STATED GOAL A: Repeat the news excerpt about Rothstein, starting at the words "Other information about" and stopping after "designer watch company.", and switch "wire transfer" to "bank transfer".
STATED GOAL B: Express the records as a Markdown table with the columns Row and Record line, numbering each line and skipping blank ones. Start at the first line of the records and stop after the line that contains "point(51,22)", leaving the pictures out.

DOCUMENT SECTION:
════════════════════

A Pearson associate, Nabil Rhazi, was also present. Rhazi
had made arrangements for the initial connection. “They identified
themselves as the exclusive agent for Rothstein,” Sakowitz said.
Boden was also present, he said.
Pearson, Rhazi and Boden did not return phone calls seeking
comment.
Other information about the diversion of missing funds also
suggests that Rothstein was not acting alone.
Two days after he left the country for Morocco on Oct. 27,
his law firm received a $1.4 million wire transfer from two clients of
attorneys in the firm’s Venezuelan office, according to court records.
Yet a few days later Rothstein’s partner, Stuart Rosenfeldt,
reported in court that the law firm only had $500,000 in its operating account.
“It took more than Rothstein alone” to divert the
money, said John Genovese, an attorney who filed papers seeking to force the
law firm into bankruptcy.
Also Thursday, a new group of investors emerged claiming
they were scammed by Rothstein: the Levy family, owners of Sunrise, Fla.-based
Renato Watches, a designer watch company.

════════════════════

SOURCE MATERIAL:

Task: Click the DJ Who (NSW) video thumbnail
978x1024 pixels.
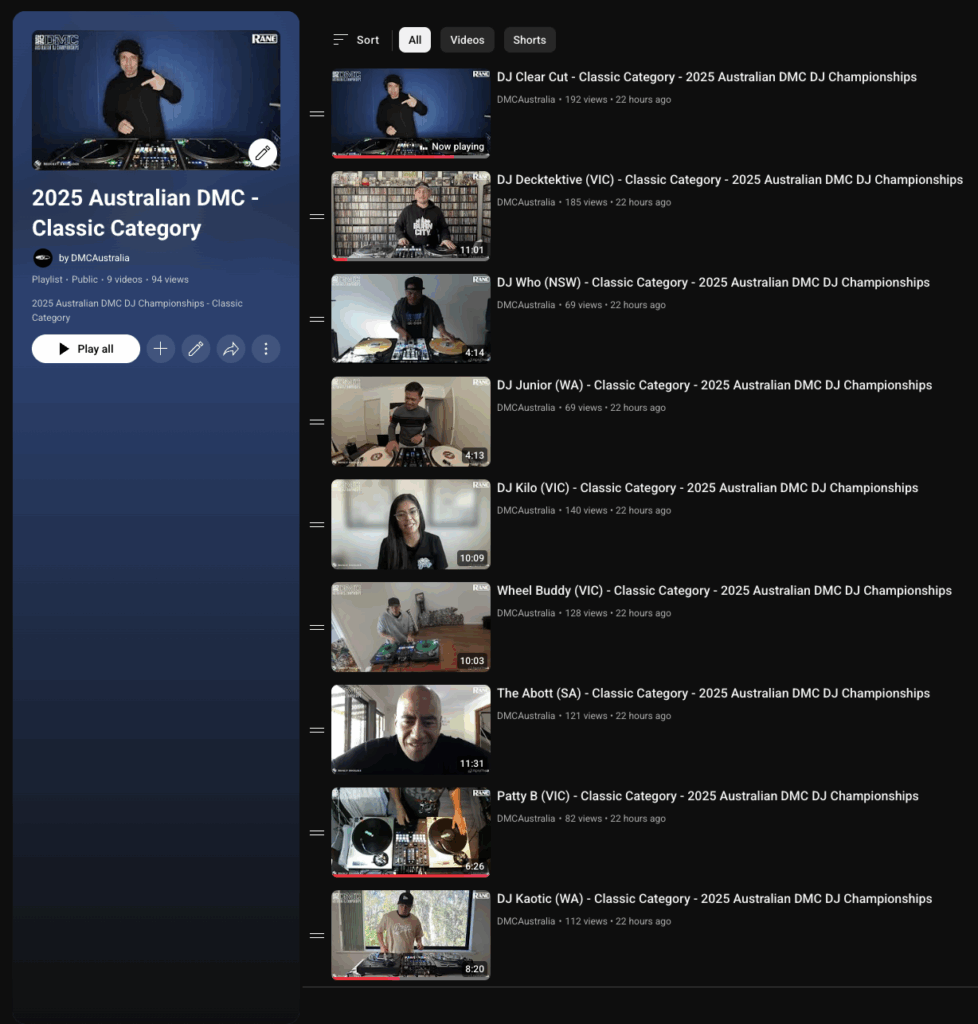Action: 411,318
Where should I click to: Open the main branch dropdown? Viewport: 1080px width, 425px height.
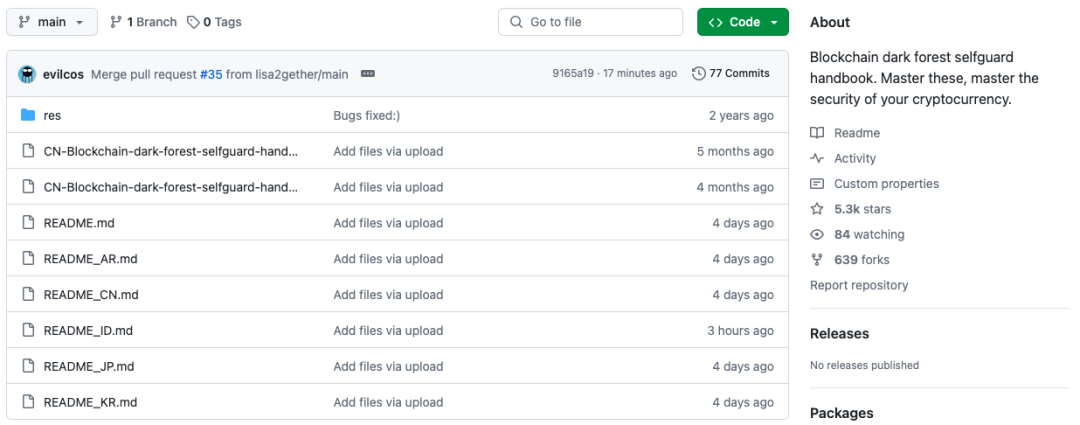point(51,22)
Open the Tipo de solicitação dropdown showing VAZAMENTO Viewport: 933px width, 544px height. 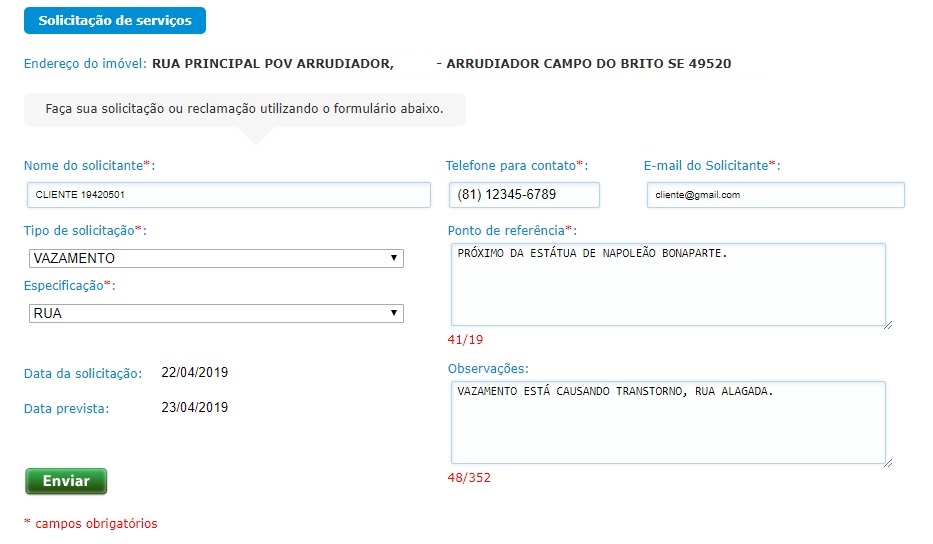[216, 259]
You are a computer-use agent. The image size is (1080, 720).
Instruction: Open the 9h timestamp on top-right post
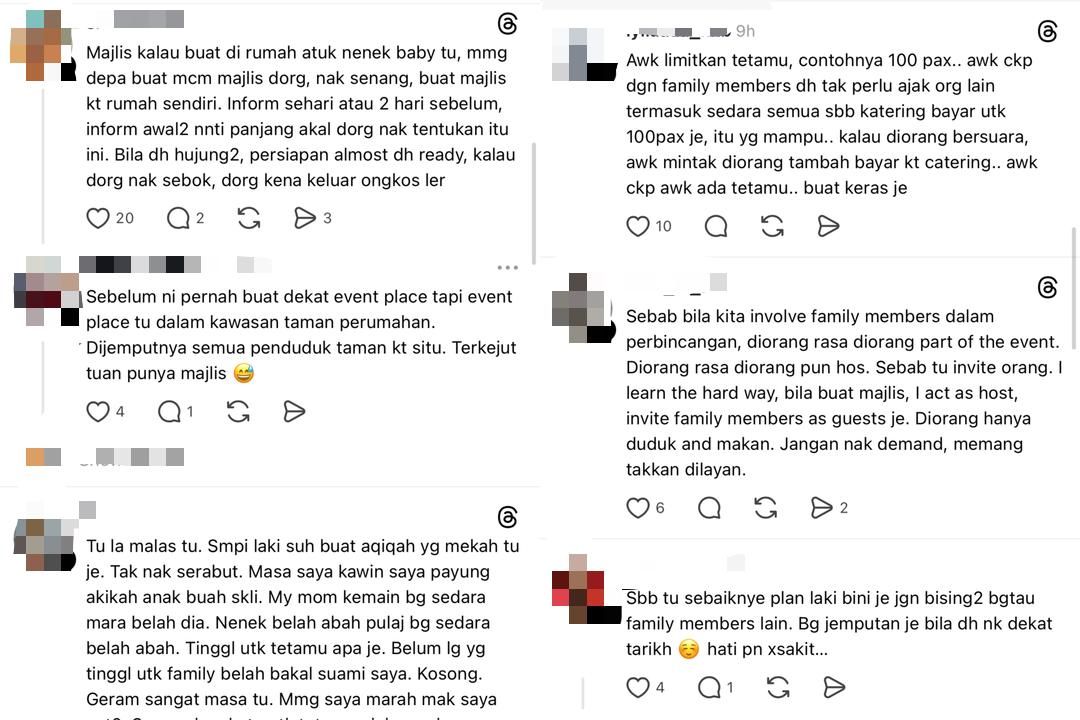click(745, 31)
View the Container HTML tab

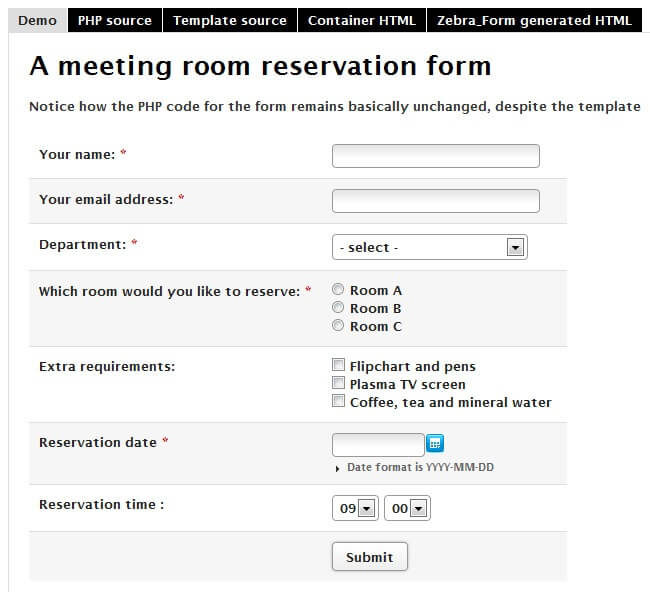click(x=361, y=20)
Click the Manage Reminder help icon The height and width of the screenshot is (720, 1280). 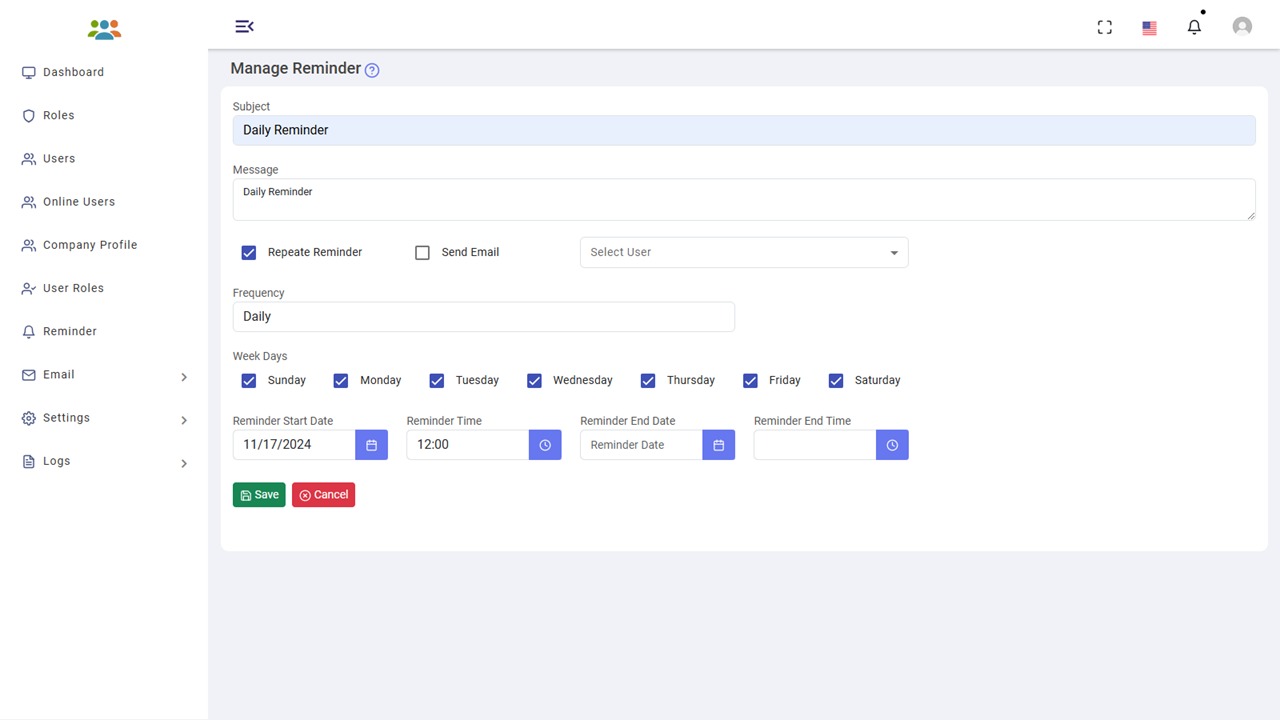click(x=372, y=70)
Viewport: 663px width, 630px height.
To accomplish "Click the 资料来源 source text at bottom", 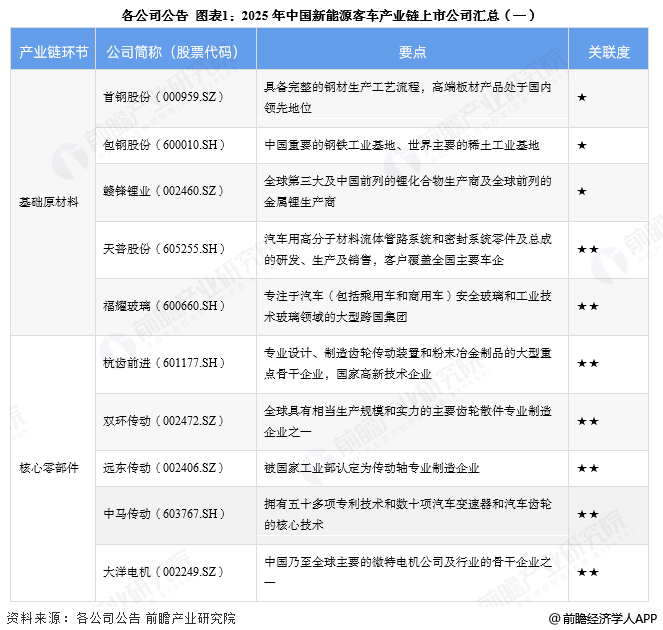I will pyautogui.click(x=120, y=618).
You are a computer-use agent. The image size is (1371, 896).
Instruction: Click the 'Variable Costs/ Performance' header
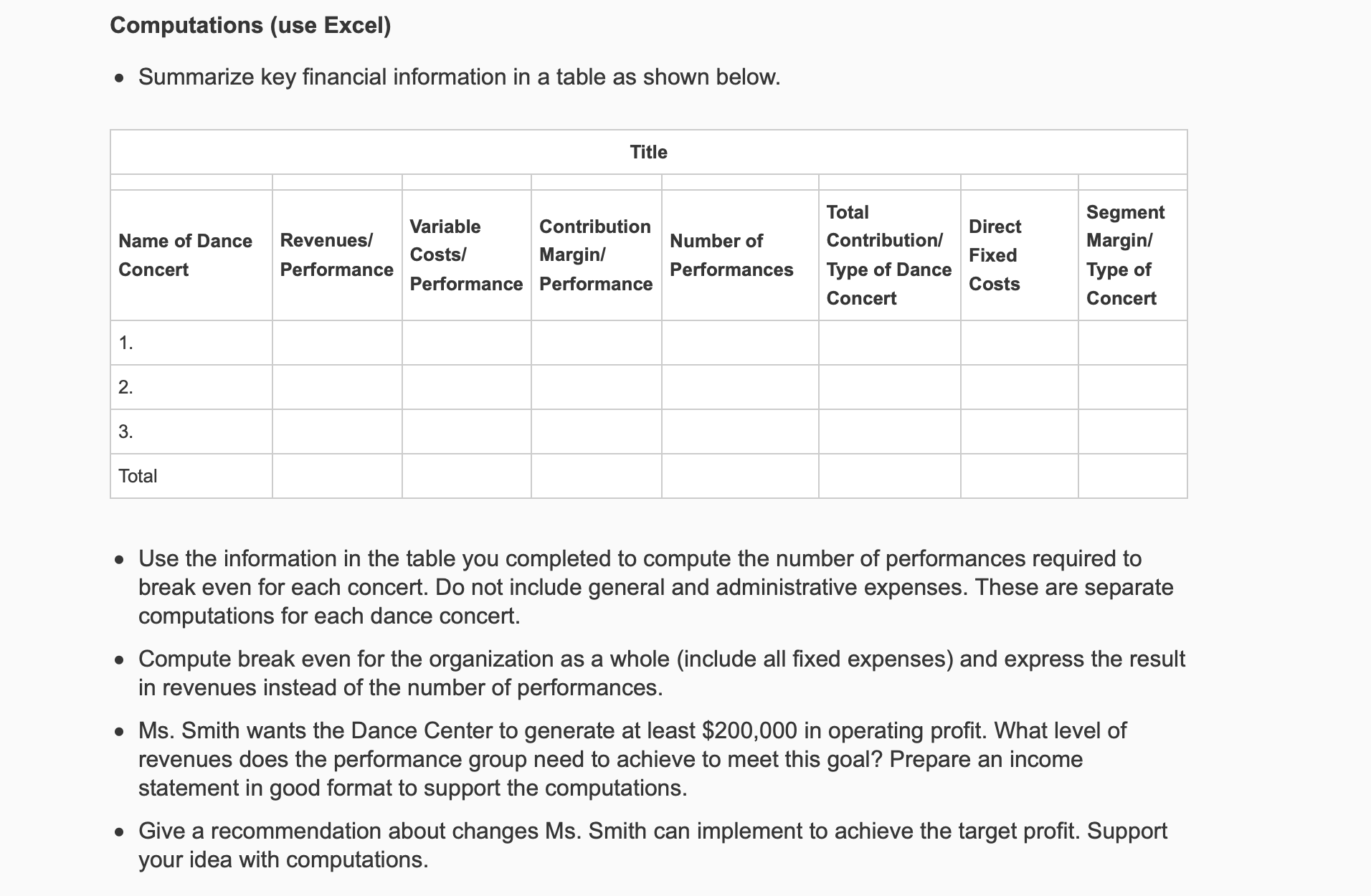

════════════════════

COMPLETE OUTPUT A:
Other information about the diversion of missing funds also
suggests that Rothstein was not acting alone.
Two days after he left the country for Morocco on Oct. 27,
his law firm received a $1.4 million bank transfer from two clients of
attorneys in the firm’s Venezuelan office, according to court records.
Yet a few days later Rothstein’s partner, Stuart Rosenfeldt,
reported in court that the law firm only had $500,000 in its operating account.
“It took more than Rothstein alone” to divert the
money, said John Genovese, an attorney who filed papers seeking to force the
law firm into bankruptcy.
Also Thursday, a new group of investors emerged claiming
they were scammed by Rothstein: the Levy family, owners of Sunrise, Fla.-based
Renato Watches, a designer watch company.

COMPLETE OUTPUT B:
| Row | Record line |
|---|---|
| 1 | Task: Click the DJ Who (NSW) video thumbnail |
| 2 | 978x1024 pixels. |
| 3 | Action: 411,318 |
| 4 | Where should I click to: Open the main branch dropdown? Viewport: 1080px width, 425px height. |
| 5 | point(51,22) |